• _Challenge 1_:
Express the part of the records that opens with the line containing "This screenshot has height=589, width=1407." and closes with the line containing "(x=100, y=296)" as a JSON list of strings, one string per line, with blank lines omitted and the pictures left out.

• _Extract provided_:
** start **

Technical Implementation Patterns

State Management

Synchronous Flags:

  • isUpdatingEditor: Prevents auto-save during programmatic editor updates
  • currentViewMode: Tracks draft vs published view ('draft' or 'published')
  • currentSnippetId: Selected snippet for metadata/editing
  • currentDatasetId: Selected dataset in modal

State Flow:

  1. User selects snippet → selectSnippet(id) called
  2. Flag isUpdatingEditor = true set
  3. Editor content updated programmatically
  4. Flag isUpdatingEditor = false cleared
  5. Editor change listener ignores update (flag was true)
  6. Manual edits trigger auto-save (flag is false)

** end **

• _Challenge 2_:
Retype the part of the state management notes that opens with the words containing "Technical Implementation Patterns" and closes with the words containing "('draft' or 'published')".

• _Entries on target coordinates_:

** start **

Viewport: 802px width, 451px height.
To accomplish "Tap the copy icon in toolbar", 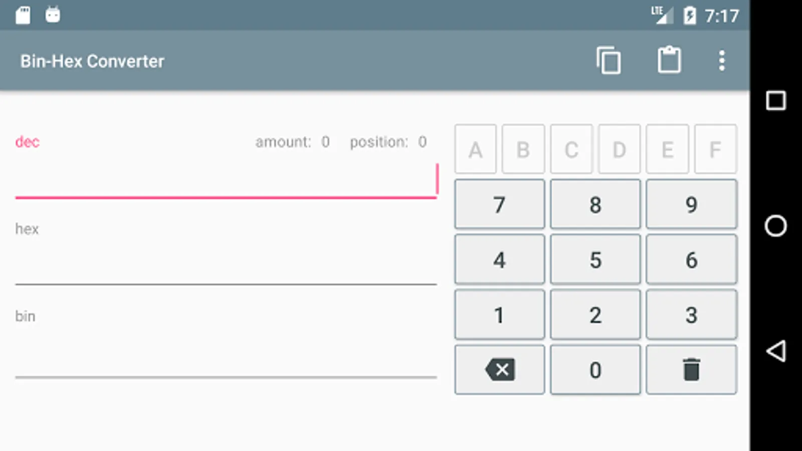I will pyautogui.click(x=609, y=61).
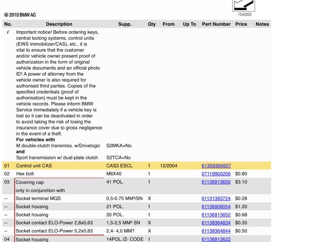Click the italic info icon in No. column
Image resolution: width=323 pixels, height=242 pixels.
[8, 32]
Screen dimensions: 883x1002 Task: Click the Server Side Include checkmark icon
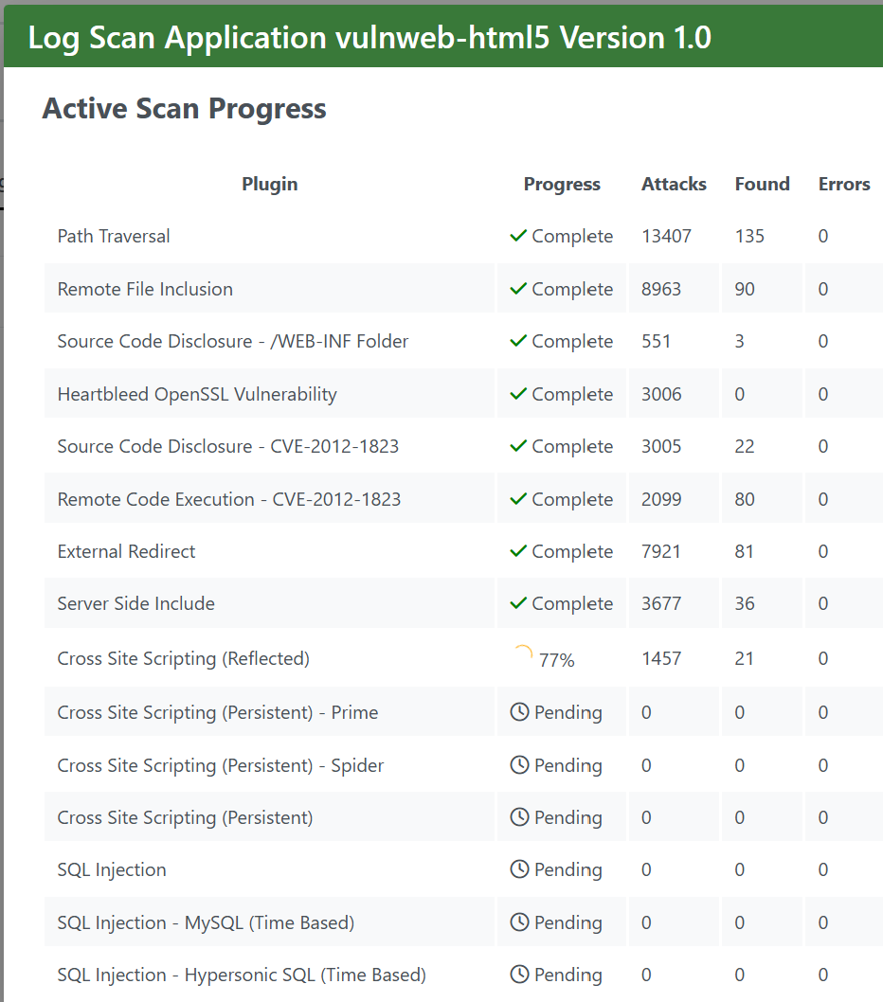click(517, 603)
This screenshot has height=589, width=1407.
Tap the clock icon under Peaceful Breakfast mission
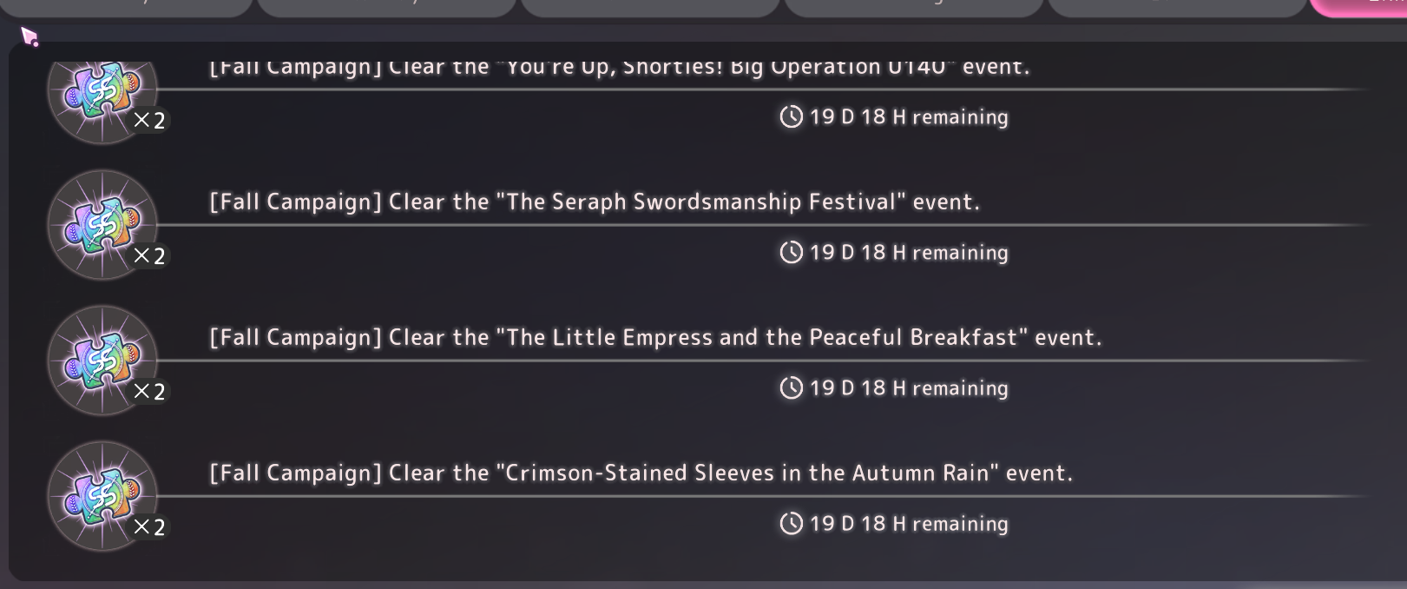coord(791,387)
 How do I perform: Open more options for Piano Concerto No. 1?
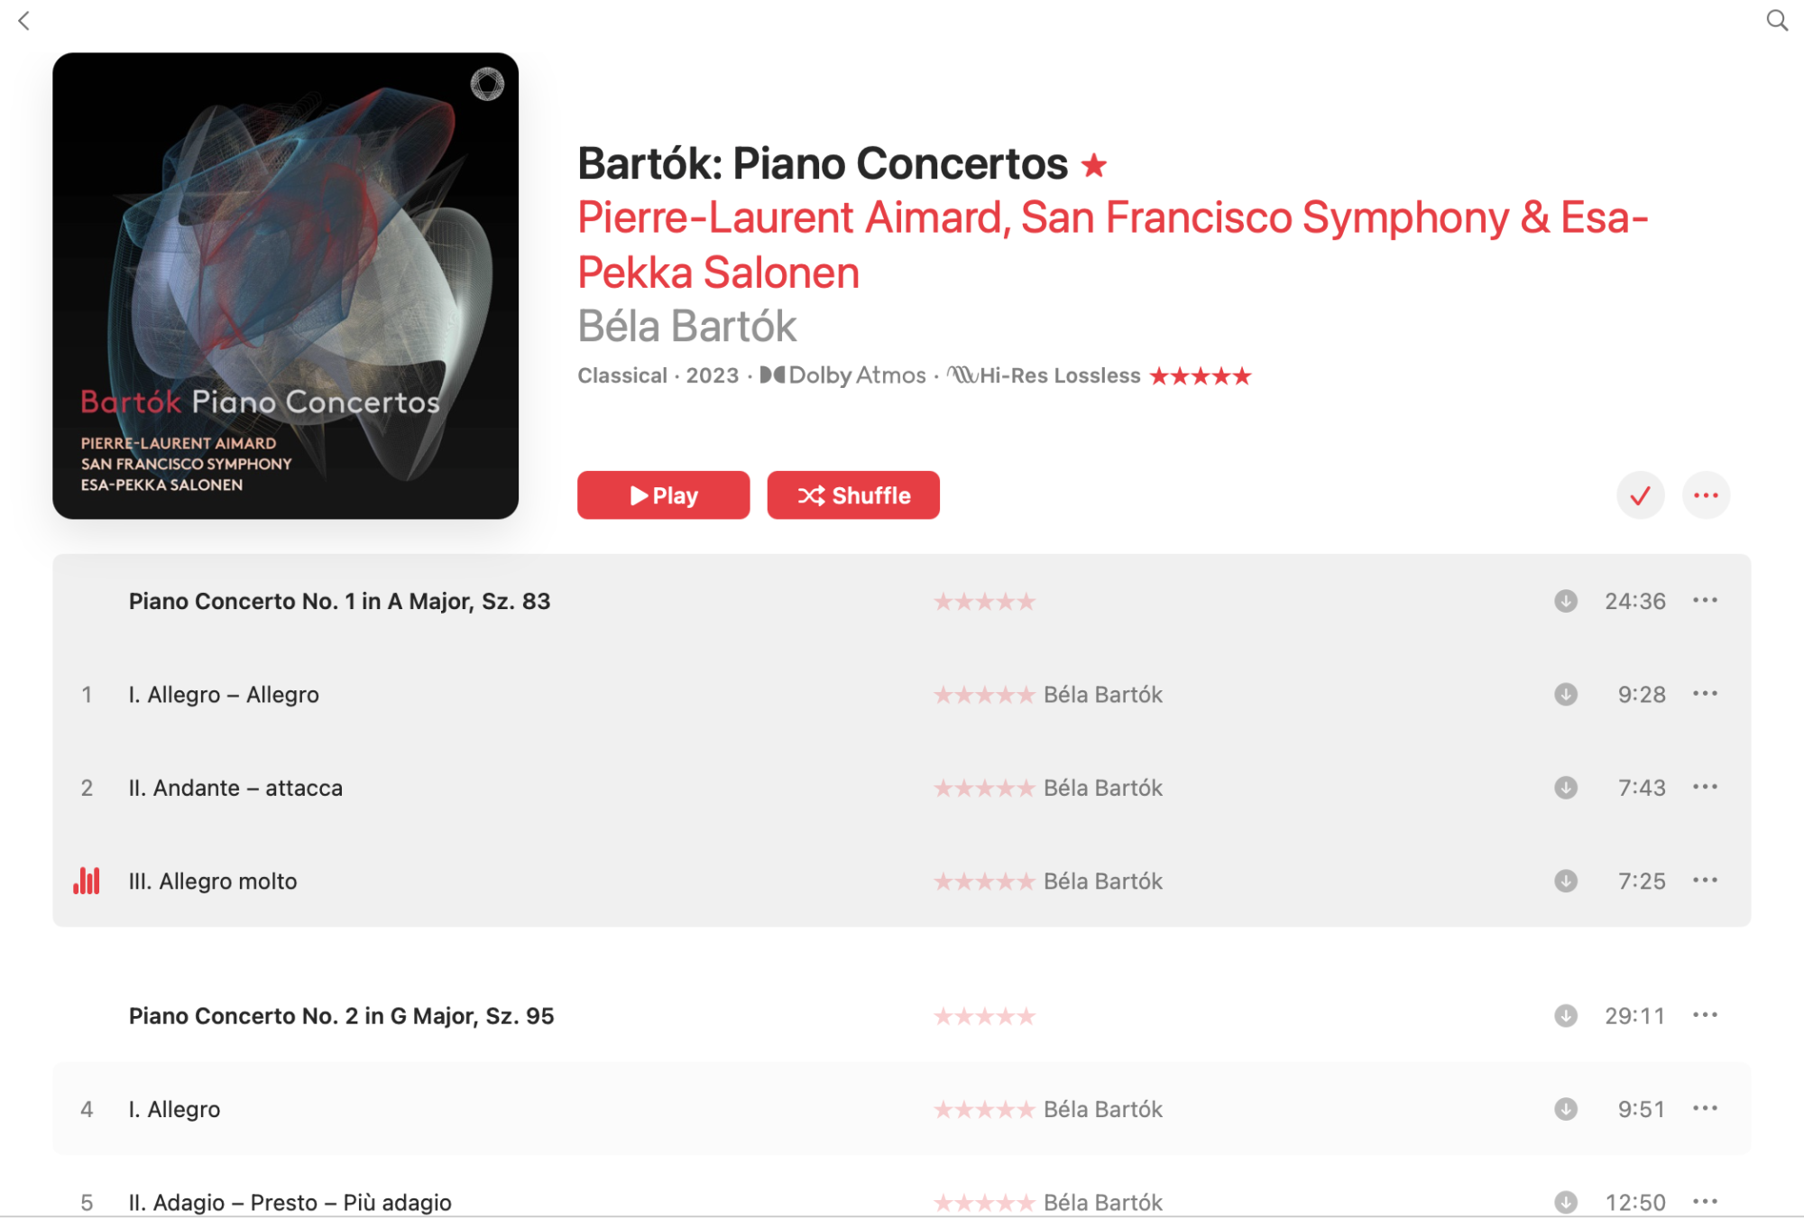coord(1705,601)
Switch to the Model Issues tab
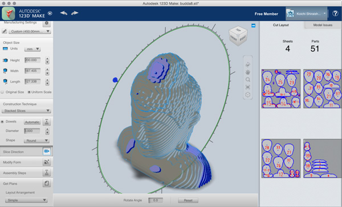The image size is (342, 207). tap(323, 25)
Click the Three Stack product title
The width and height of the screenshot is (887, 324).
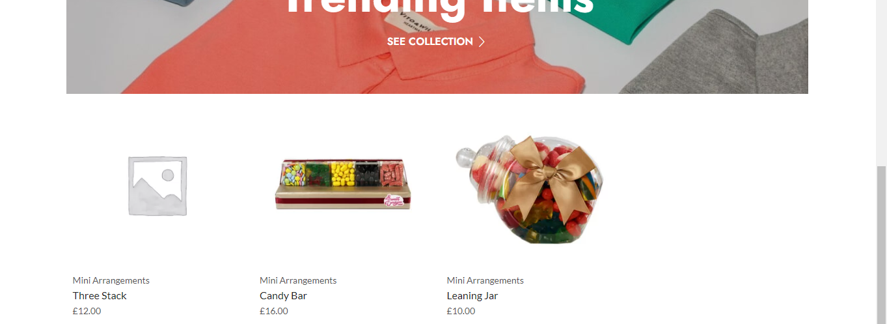(x=100, y=296)
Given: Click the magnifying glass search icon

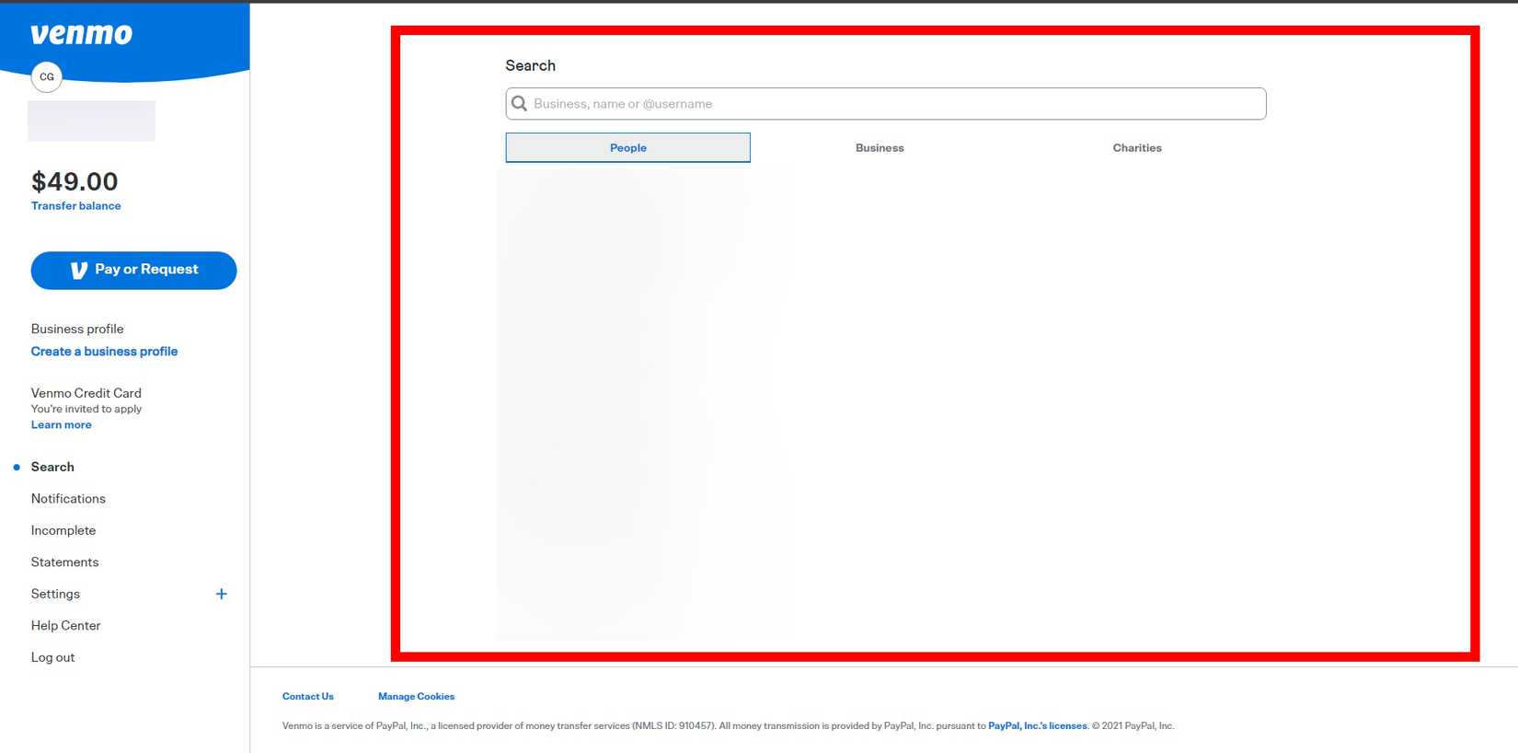Looking at the screenshot, I should 520,104.
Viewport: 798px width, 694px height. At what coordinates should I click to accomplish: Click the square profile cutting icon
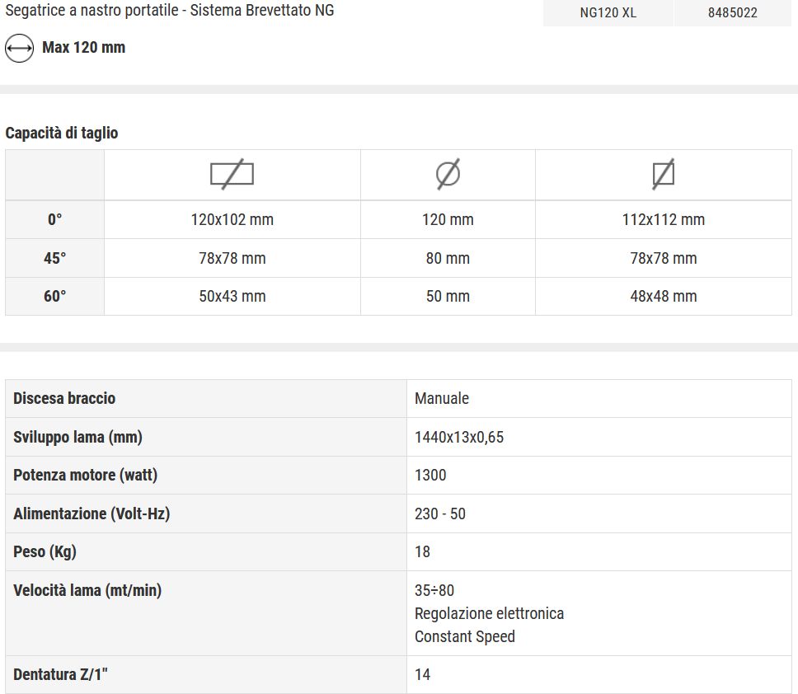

** end **

• _Correct response 1_:
[
  "This screenshot has height=589, width=1407.",
  "Tap the clock icon under Peaceful Breakfast mission",
  "coord(791,387)",
  " How do I perform: Open more options for Piano Concerto No. 1?",
  "coord(1705,601)",
  "Switch to the Model Issues tab",
  "The image size is (342, 207). tap(323, 25)",
  "Click the Three Stack product title",
  "The width and height of the screenshot is (887, 324).",
  "(x=100, y=296)"
]

• _Correct response 2_:
Technical Implementation Patterns

State Management

Synchronous Flags:

  • isUpdatingEditor: Prevents auto-save during programmatic editor updates
  • currentViewMode: Tracks draft vs published view ('draft' or 'published')